--- DESCRIPTION OF THE TASK ---
Begin with the first line of the entries below and reproduce each line exactly, ending with the line that holds "Re: Informations sur la journ… (1012, 398)".

= Beginning of Section =

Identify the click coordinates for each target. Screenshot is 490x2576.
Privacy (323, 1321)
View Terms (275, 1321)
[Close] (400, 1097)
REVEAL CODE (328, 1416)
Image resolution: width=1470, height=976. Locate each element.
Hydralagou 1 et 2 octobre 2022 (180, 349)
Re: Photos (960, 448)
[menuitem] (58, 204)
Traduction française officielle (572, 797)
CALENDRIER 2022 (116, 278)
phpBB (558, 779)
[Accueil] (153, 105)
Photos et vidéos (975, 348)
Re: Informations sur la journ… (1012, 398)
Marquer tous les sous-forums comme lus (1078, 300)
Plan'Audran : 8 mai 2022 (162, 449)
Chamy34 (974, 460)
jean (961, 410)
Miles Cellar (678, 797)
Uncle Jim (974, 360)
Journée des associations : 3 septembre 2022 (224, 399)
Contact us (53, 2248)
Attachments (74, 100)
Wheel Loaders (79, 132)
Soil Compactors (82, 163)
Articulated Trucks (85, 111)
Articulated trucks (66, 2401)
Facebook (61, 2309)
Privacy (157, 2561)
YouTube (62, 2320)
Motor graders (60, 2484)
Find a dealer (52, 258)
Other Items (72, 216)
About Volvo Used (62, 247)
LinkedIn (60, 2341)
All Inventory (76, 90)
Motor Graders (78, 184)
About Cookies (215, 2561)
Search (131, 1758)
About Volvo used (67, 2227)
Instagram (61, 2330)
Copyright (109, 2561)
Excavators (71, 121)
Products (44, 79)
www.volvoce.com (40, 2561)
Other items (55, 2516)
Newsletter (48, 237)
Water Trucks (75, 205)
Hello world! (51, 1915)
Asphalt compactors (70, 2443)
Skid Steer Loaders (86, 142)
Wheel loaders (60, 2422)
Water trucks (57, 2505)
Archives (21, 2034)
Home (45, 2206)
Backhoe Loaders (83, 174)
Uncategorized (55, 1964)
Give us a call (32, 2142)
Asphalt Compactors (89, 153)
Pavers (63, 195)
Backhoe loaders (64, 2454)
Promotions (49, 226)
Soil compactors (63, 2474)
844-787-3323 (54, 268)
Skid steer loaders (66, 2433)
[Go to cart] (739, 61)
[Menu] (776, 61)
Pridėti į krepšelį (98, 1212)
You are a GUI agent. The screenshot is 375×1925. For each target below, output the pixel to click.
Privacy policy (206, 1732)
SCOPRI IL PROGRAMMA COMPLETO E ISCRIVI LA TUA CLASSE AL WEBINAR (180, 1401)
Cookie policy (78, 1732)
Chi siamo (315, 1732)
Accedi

= End of Section =

--- ANSWER SPACE ---
Identify the click coordinates for each target. Screenshot is 490x2576.
Privacy (323, 1321)
View Terms (275, 1321)
[Close] (400, 1097)
REVEAL CODE (328, 1416)
Image resolution: width=1470, height=976. Locate each element.
Hydralagou 1 et 2 octobre 2022 (180, 349)
Re: Photos (960, 448)
[menuitem] (58, 204)
Traduction française officielle (572, 797)
CALENDRIER 2022 (116, 278)
phpBB (558, 779)
[Accueil] (153, 105)
Photos et vidéos (975, 348)
Re: Informations sur la journ… (1012, 398)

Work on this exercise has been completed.